* Excerpt:

START

Mshinskoye Boloto Zakaznik () is a federal zakaznik, a nature protected area, in the northwest of Russia, located in Gatchinsky and Luzhsky Districts of Leningrad Oblast, in the basin of the Luga River. It was established in 1982 to protect the swampy ecosystems including pine forests. From 1994, it is a Ramsar Wetland.

Geography
Mshinskoye Boloto is located at the divide of the Oredezh River (east) and the Yashchera River (west), both being tributaries of the Luga River. In the center of the area there are Lake Vyalye, Lake Strechno (which are connected with each other) and Lake Mochalishche. The whole area is a wetland and hardly accessible. Swamps occupy about 40% of the area of the zakaznik. Woods occupy 49% of the area, 26% are coniferous forests.

END

* Exercise directions:
According to the Mshinskoye Boloto text, what share of the zakaznik's area is occupied by swamps? The lines play no part in this work.

* Information provided:
START

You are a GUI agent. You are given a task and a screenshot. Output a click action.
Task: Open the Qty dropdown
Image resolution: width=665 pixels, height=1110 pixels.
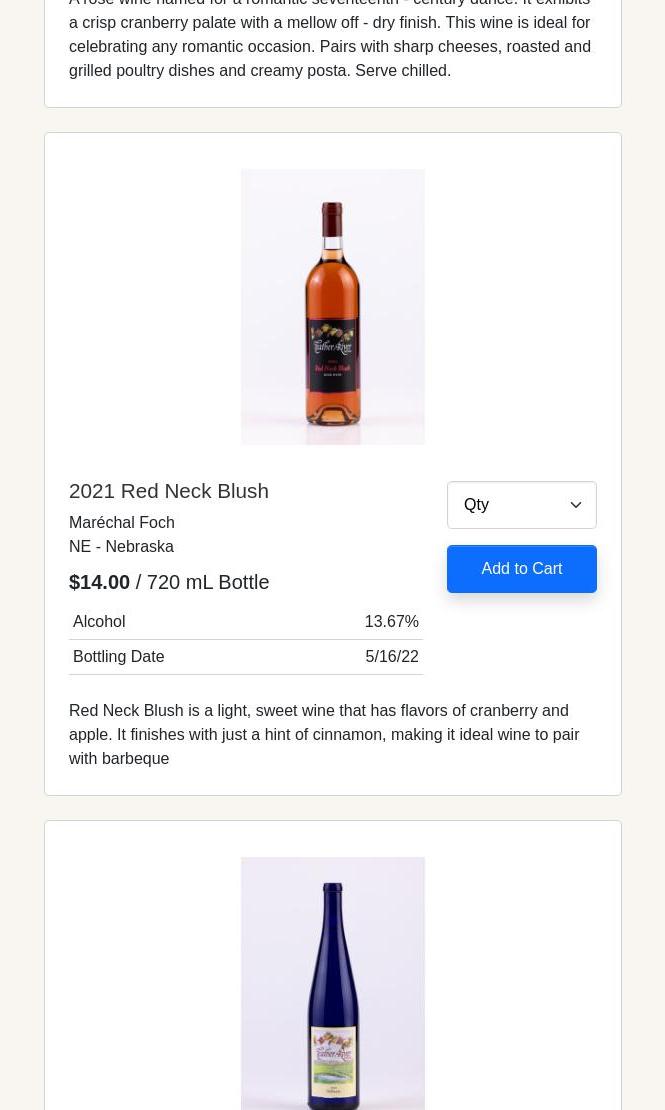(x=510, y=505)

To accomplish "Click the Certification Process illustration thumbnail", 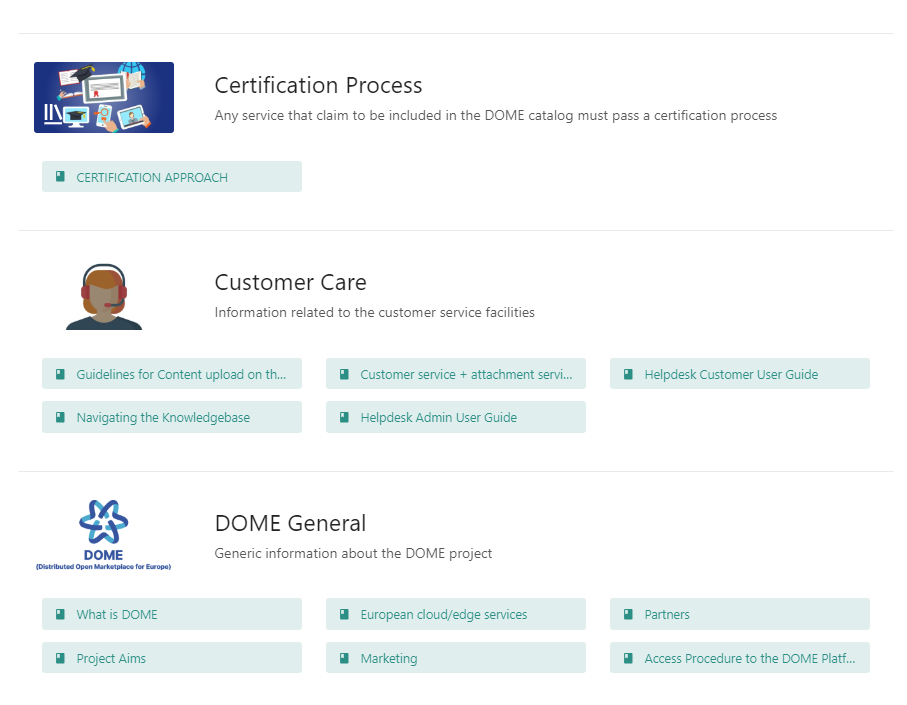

END
START

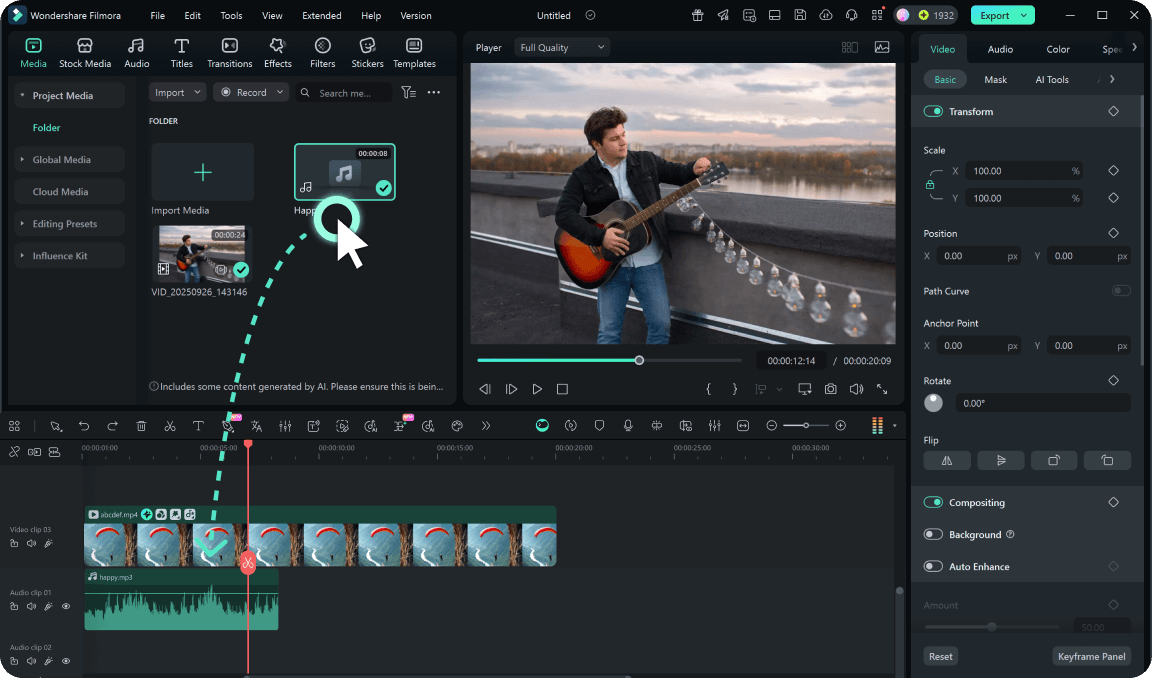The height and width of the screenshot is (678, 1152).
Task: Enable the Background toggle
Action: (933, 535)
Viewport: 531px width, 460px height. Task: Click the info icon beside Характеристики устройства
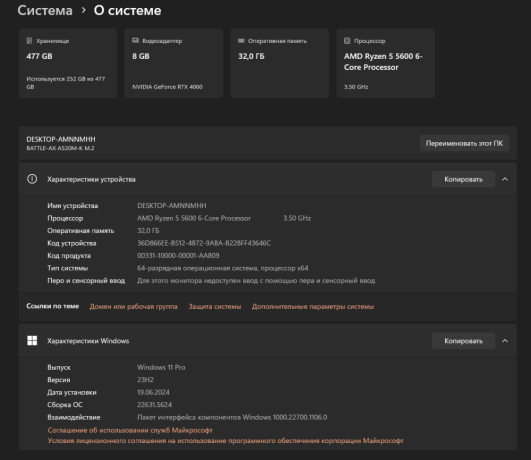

END

* The completed task:
About 40%.